I recently took a last-minute flight to Los Angeles — which meant my usual plans of grabbing a cheap seat went out the window, since many airlines require an advanced purchase for the bottom of the barrel prices. Even so, sites like Sidestep, Kayak, and Bing can grab the best last-minute deals, but this time I decided to pay full fare on my favorite discount airliner, Southwest.
For my trip, Southwest's fares were not that much more than any discounted ticket on other airlines that I found through a search, so I knew that I wasn't paying much more than I would have to in order to fly. But I did end up paying a premium.
So why did I choose the full fare instead of a discounted ticket? Find out after the break.

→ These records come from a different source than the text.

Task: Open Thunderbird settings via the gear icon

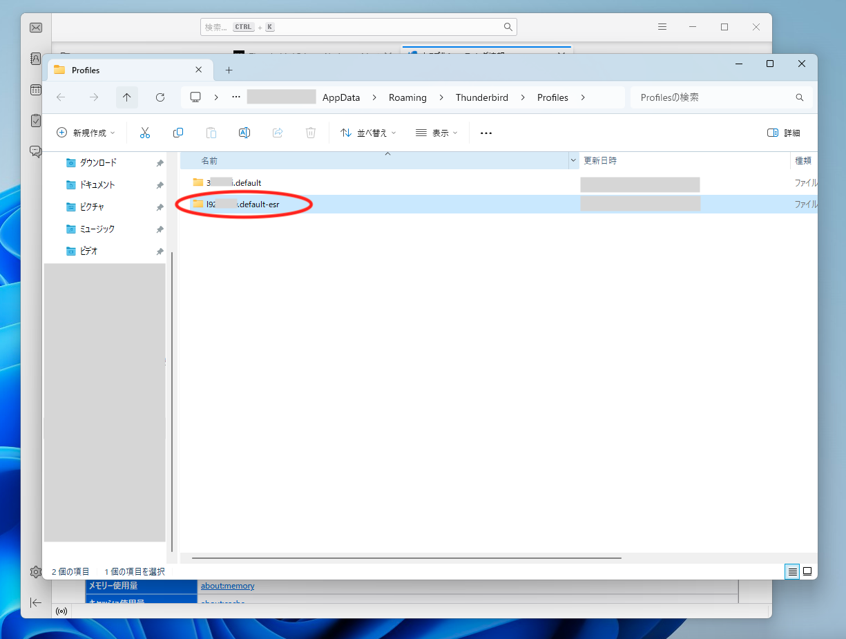Action: pyautogui.click(x=35, y=572)
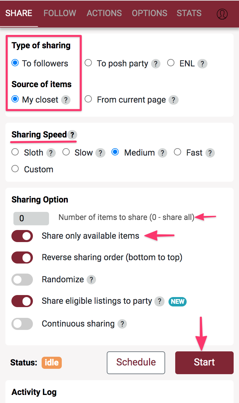239x403 pixels.
Task: Select the Fast sharing speed
Action: (178, 153)
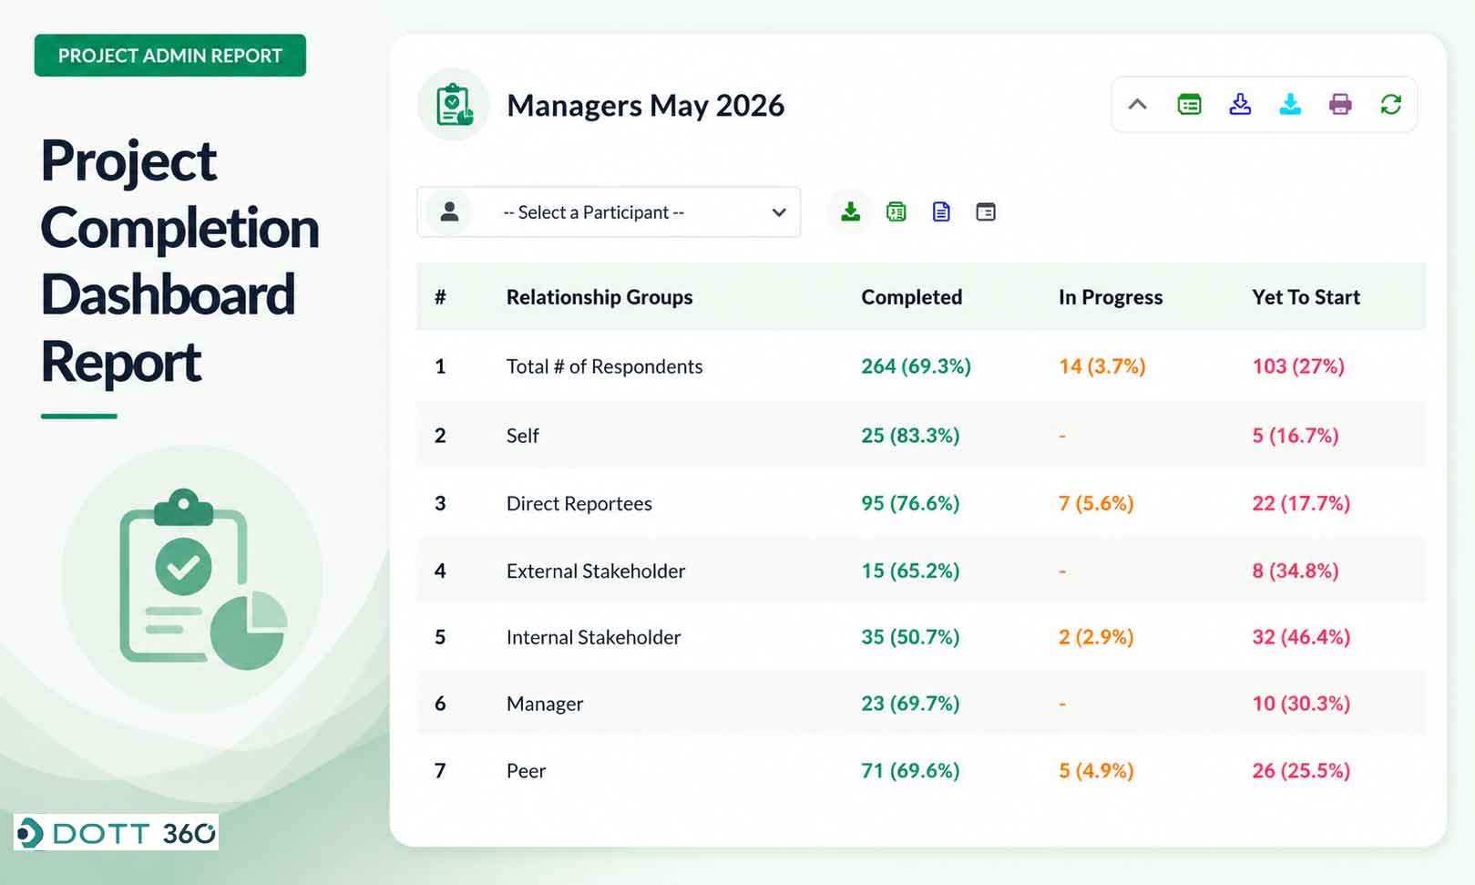1475x885 pixels.
Task: Click the dark blue download icon in the top toolbar
Action: pos(1240,104)
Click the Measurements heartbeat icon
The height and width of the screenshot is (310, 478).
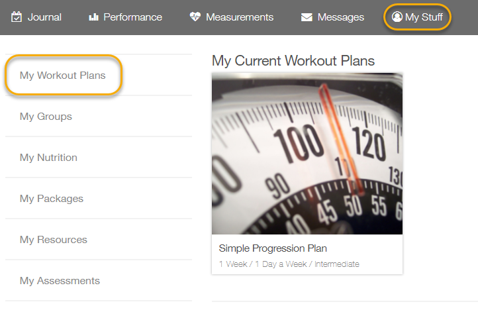pos(195,17)
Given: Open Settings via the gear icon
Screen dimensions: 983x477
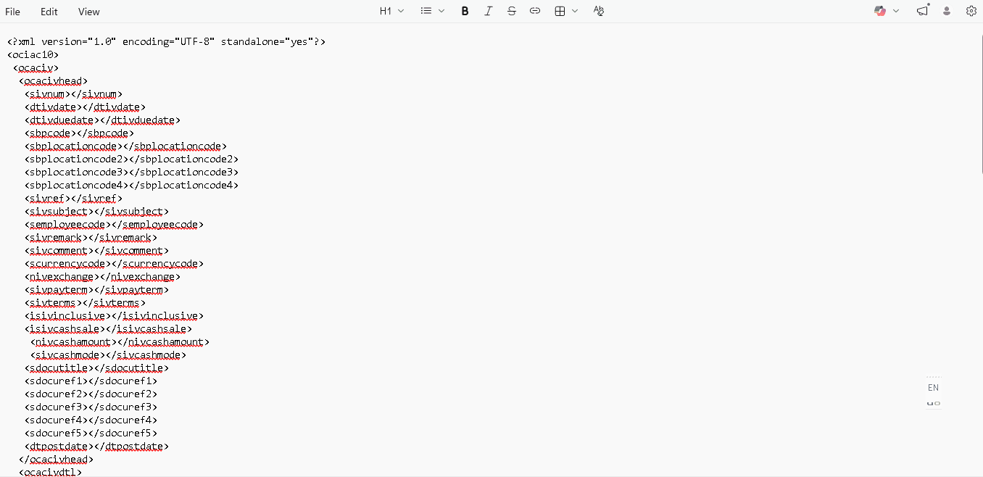Looking at the screenshot, I should [971, 11].
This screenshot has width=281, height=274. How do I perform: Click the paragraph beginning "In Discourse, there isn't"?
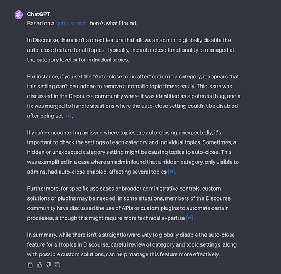(x=131, y=50)
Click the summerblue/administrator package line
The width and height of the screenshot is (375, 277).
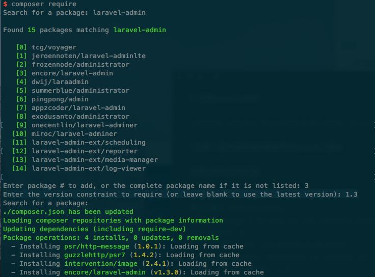coord(81,91)
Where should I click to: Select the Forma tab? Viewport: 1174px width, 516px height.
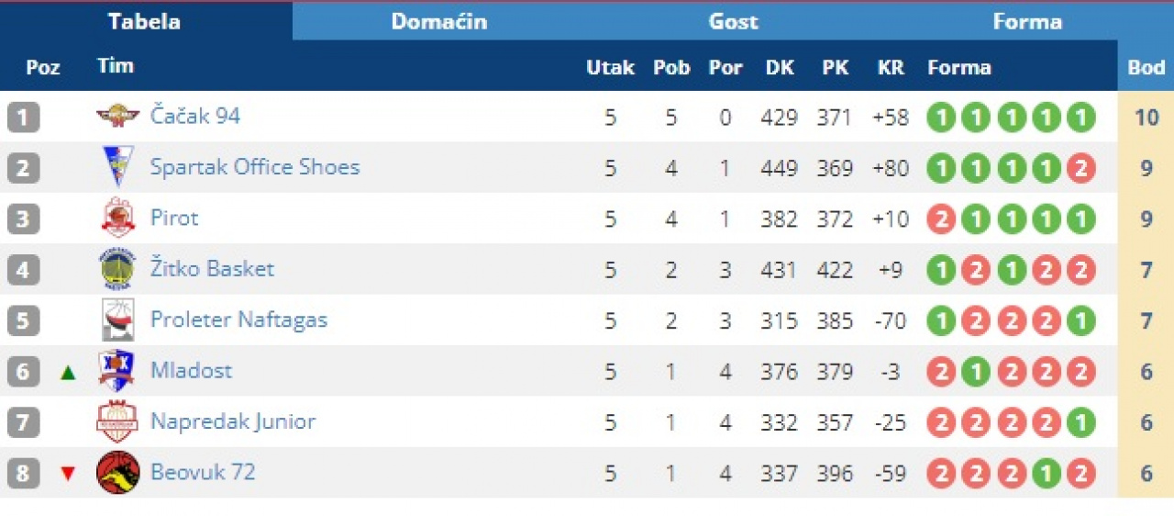[1026, 21]
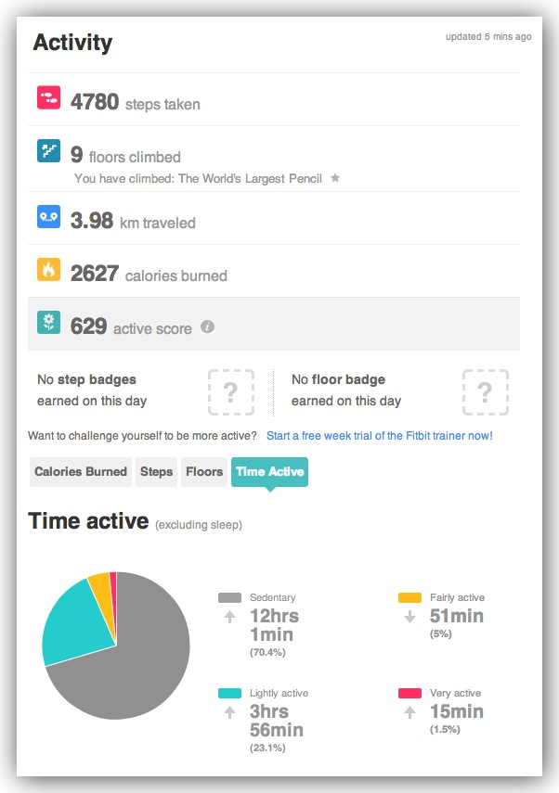559x793 pixels.
Task: Click the teal active score flower icon
Action: point(49,323)
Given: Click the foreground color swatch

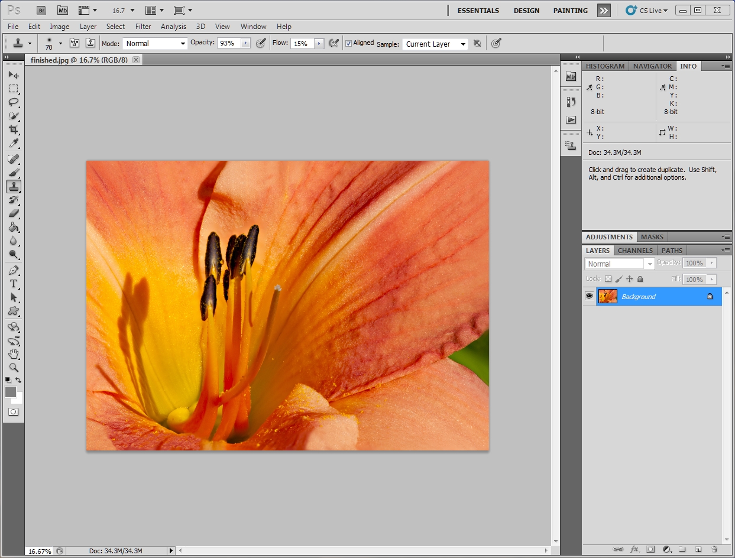Looking at the screenshot, I should 11,392.
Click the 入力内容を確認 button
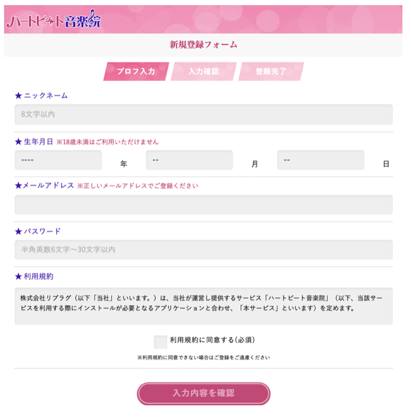 coord(204,393)
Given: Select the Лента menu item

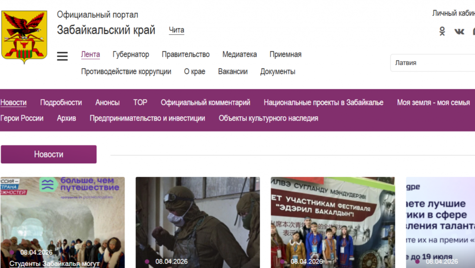Looking at the screenshot, I should click(90, 55).
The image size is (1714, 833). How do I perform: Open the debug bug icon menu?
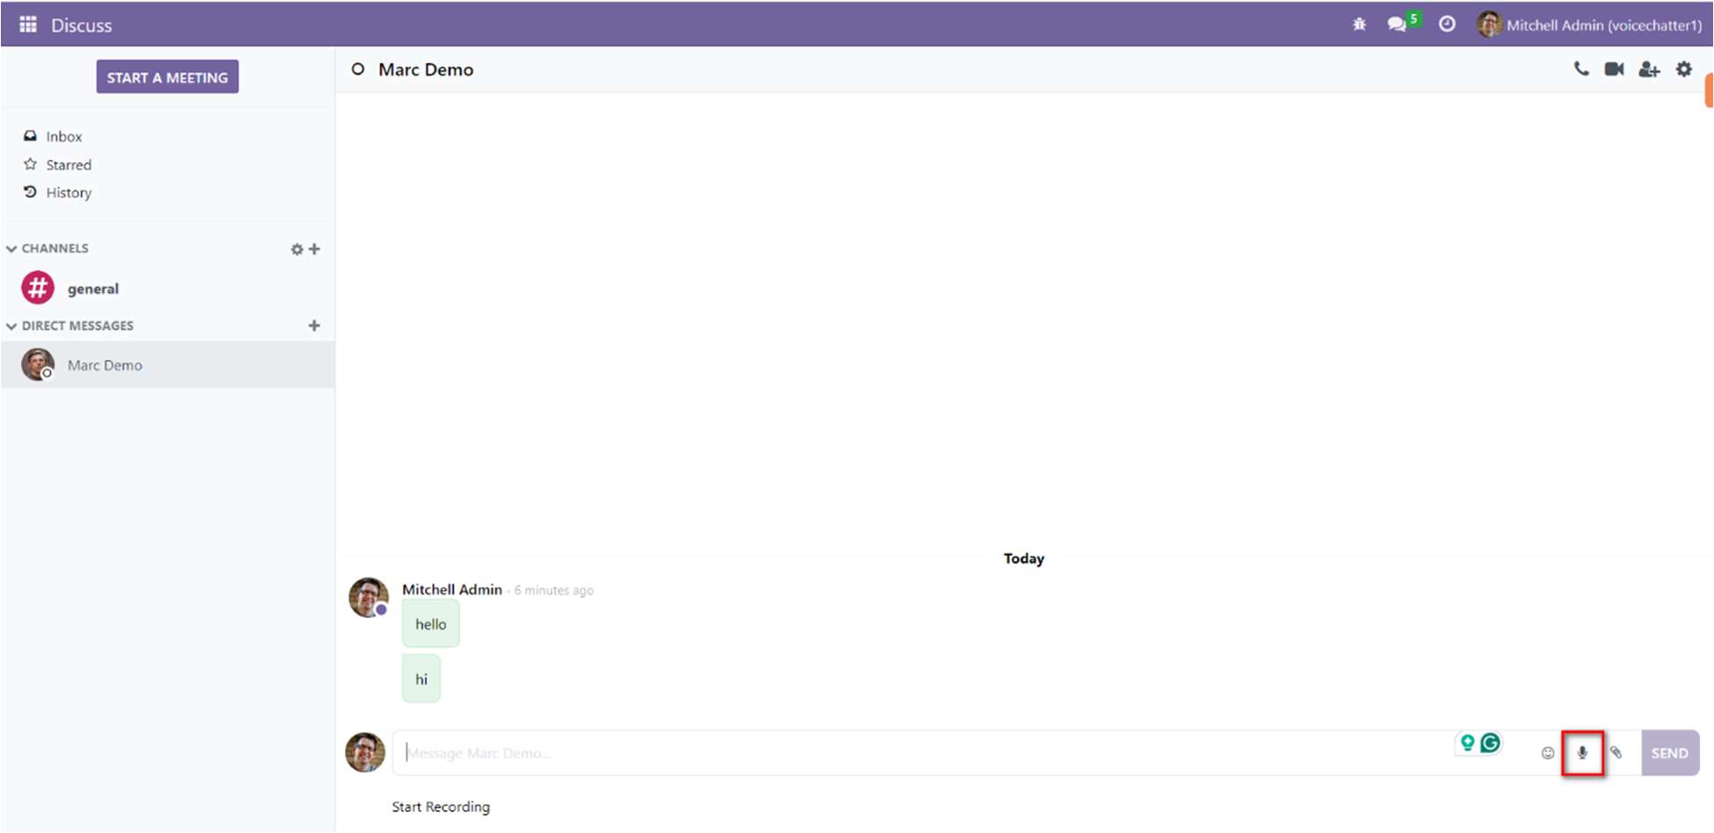tap(1359, 25)
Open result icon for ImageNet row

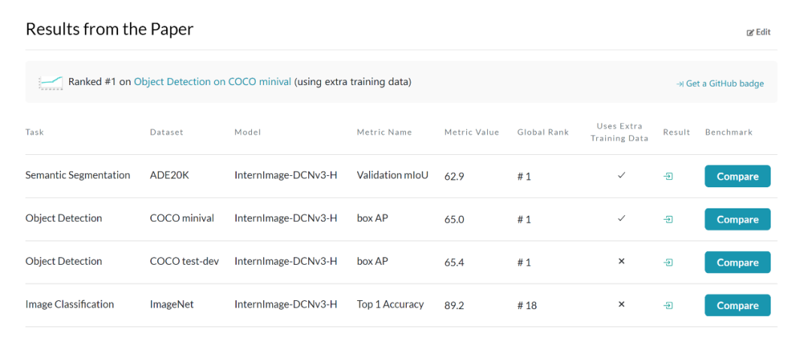pos(668,305)
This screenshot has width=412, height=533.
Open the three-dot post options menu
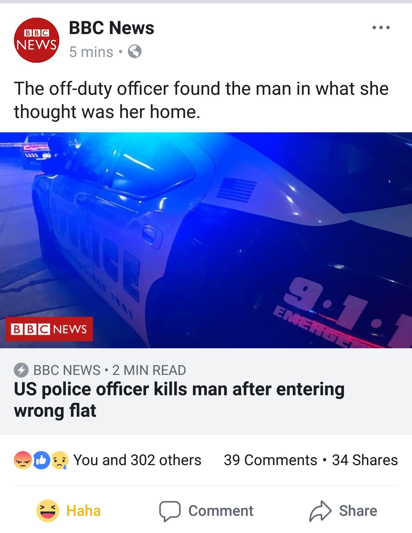click(381, 28)
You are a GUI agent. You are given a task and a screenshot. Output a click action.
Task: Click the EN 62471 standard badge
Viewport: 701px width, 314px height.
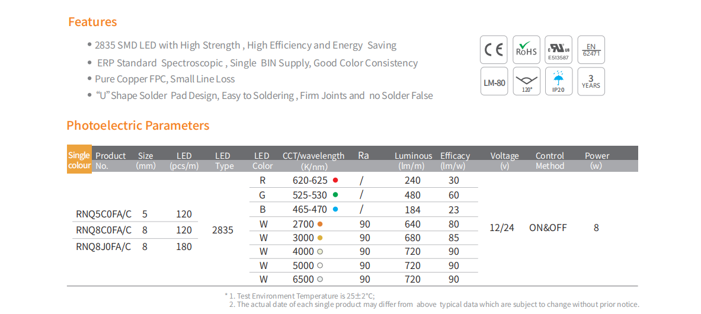[x=591, y=50]
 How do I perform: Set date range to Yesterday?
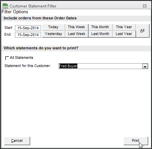54,34
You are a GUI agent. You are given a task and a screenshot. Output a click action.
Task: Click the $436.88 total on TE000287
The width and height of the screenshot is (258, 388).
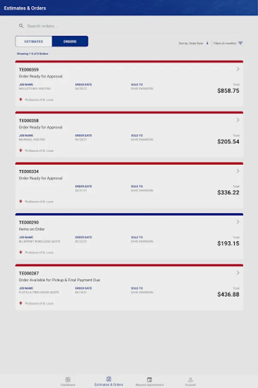[228, 294]
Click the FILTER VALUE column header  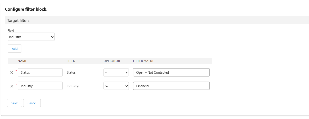pyautogui.click(x=143, y=61)
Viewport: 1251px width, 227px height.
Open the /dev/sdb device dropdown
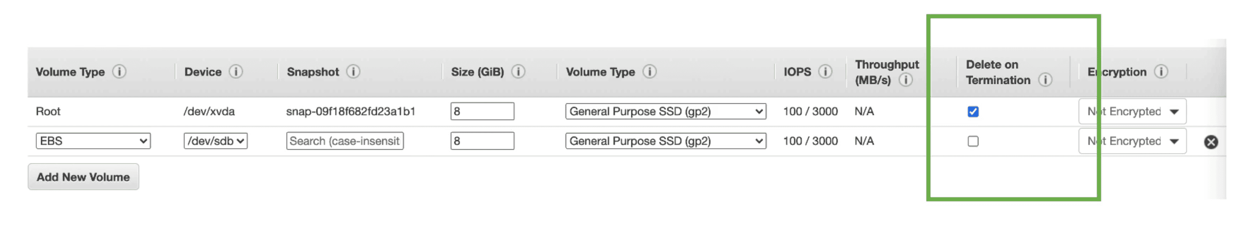point(216,141)
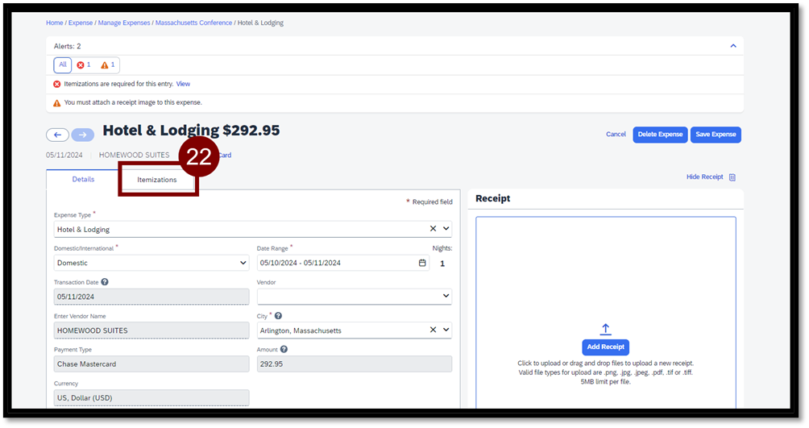Collapse the Alerts panel chevron
The width and height of the screenshot is (809, 428).
[x=732, y=46]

- It's refundable. My plans were spur of the moment, and I wasn't sure if I'd need to cancel or change my flight. Paying the full fare meant I could cancel at the last minute and even reschedule my return flight when it turned out I needed to get back home sooner.
- Changing flights is a breeze. Getting a standby seat on a different same-day flight is pretty easy with a full fare on many airlines. Southwest only allows you to fly standby with a full fare, but there are no extra fees to change a flight if you've bought one. Jet Blue has free standby regardless of fare and costs $40 for a confirmed seat, a policy similar to other airlines. In my case, both my flights were delayed, so I was very relieved to be able to hop onto a flight that was closer to my planned depart time.
- The frequent flyer miles add up. It was worth it for me to pay a little bit extra than a nonrefundable fare on a different airline in order to have the flights count toward my frequent flyer account.
Savvy readers, do you ever find a reason to pay full fare for an airline ticket?